* [Problem details]: Entries follow. Return each line that contains the word "will".

* [Source records]:
[Start of Attachment]

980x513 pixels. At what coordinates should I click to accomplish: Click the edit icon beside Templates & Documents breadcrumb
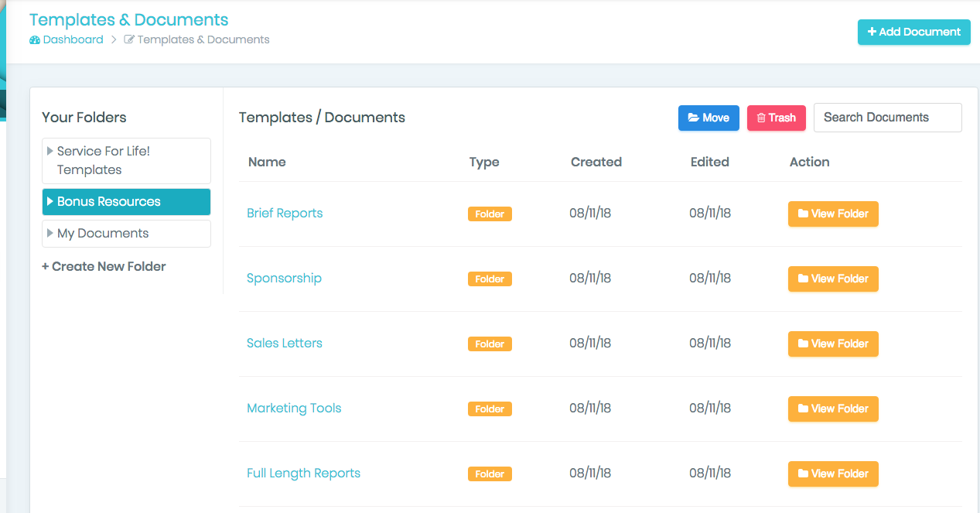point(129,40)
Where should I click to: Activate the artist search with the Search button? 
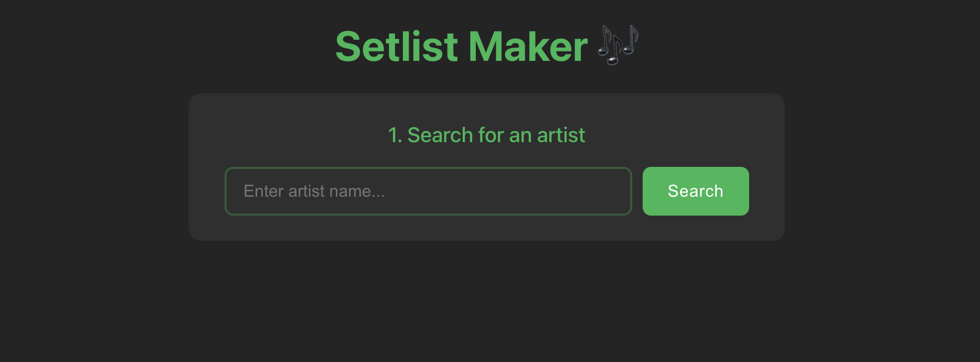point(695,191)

[End of Attachment]
[Start of Attachment]

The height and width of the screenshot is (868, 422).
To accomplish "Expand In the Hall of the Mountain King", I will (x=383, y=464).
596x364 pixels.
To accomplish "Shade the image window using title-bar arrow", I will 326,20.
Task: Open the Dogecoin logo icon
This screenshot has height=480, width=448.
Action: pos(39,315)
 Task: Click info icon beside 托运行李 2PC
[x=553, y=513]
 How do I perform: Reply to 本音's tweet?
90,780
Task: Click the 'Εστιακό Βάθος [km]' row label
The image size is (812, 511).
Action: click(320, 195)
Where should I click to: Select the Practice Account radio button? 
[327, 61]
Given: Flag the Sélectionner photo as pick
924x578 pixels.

[End of Attachment]
[Start of Attachment]

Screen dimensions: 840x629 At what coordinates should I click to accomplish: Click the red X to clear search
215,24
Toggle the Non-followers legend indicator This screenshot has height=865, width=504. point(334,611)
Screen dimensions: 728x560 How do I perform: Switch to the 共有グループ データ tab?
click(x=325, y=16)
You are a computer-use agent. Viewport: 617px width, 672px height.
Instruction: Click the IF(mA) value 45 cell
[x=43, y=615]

[End of Attachment]

* [Reply to the exercise]:
To accomplish "Expand In the Hall of the Mountain King", I will (x=383, y=464).
To accomplish "Shade the image window using title-bar arrow", I will 326,20.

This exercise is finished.